カネ、性、暴力……欲望が渦巻く東洋一の歓楽街、新宿・歌舞伎町の景観が大きく変わり始めた。2008年に閉館を迎えた新宿コマ劇場の跡地には都内最大級のシネコンや高層ホテルなどが入る新宿東宝ビルが完成、4月17日にオープンした。
モダンな30階建てのビルの8階部分のテラスには、ゴジラの巨大な頭部が。初代ゴジラの身長約52メートルとほぼ同じ高さから街を見下ろす。コマ劇場の目前で昨年末に閉館した新宿ミラノ座跡地など、再開発はさらに進んでいく。
2003年に石原慎太郎都知事(当時)が打ち出した歌舞伎町の浄化作戦。2年間で風俗店・違法カジノなど約280店が摘発されたほか、約400人の暴力団関係者らが逮捕・送検された。街の浄化は「歌舞伎町ルネッサンス」と名付けられ引き継がれている。

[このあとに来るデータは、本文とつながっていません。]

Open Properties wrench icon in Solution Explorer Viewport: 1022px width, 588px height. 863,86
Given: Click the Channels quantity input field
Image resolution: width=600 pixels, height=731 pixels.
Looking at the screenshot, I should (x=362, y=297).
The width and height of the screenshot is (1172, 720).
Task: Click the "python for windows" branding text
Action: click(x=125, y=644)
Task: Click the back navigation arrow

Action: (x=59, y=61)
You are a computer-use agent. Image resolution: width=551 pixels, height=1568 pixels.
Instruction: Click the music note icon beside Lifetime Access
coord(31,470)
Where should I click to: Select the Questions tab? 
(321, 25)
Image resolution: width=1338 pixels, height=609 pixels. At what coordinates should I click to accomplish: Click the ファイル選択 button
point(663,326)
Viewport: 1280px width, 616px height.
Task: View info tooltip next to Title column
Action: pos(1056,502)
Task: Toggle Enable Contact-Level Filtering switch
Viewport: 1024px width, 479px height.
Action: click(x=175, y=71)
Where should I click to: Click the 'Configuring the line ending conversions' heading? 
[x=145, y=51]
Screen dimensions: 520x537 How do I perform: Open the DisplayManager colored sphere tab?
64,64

だが、「変わったのは上辺だけですよ」と話すのは、「歌舞伎町案内人」の異名を持つ作家・李小牧(リー・シャム)氏。
「浄化によってうるさいキャッチや悪質な店の数は減って静かになりました。しかし、最近は中国人による外国人観光客を狙ったぼったくりの客引きが多発して、私に助けを求めてくるケースが多くなりました。この街はいまでもトラブルに満ちています」(李氏)
街は明るくきれいに生まれ変わりつつある。だが、そこに集まる人間の欲望はいささかの変化もないようだ。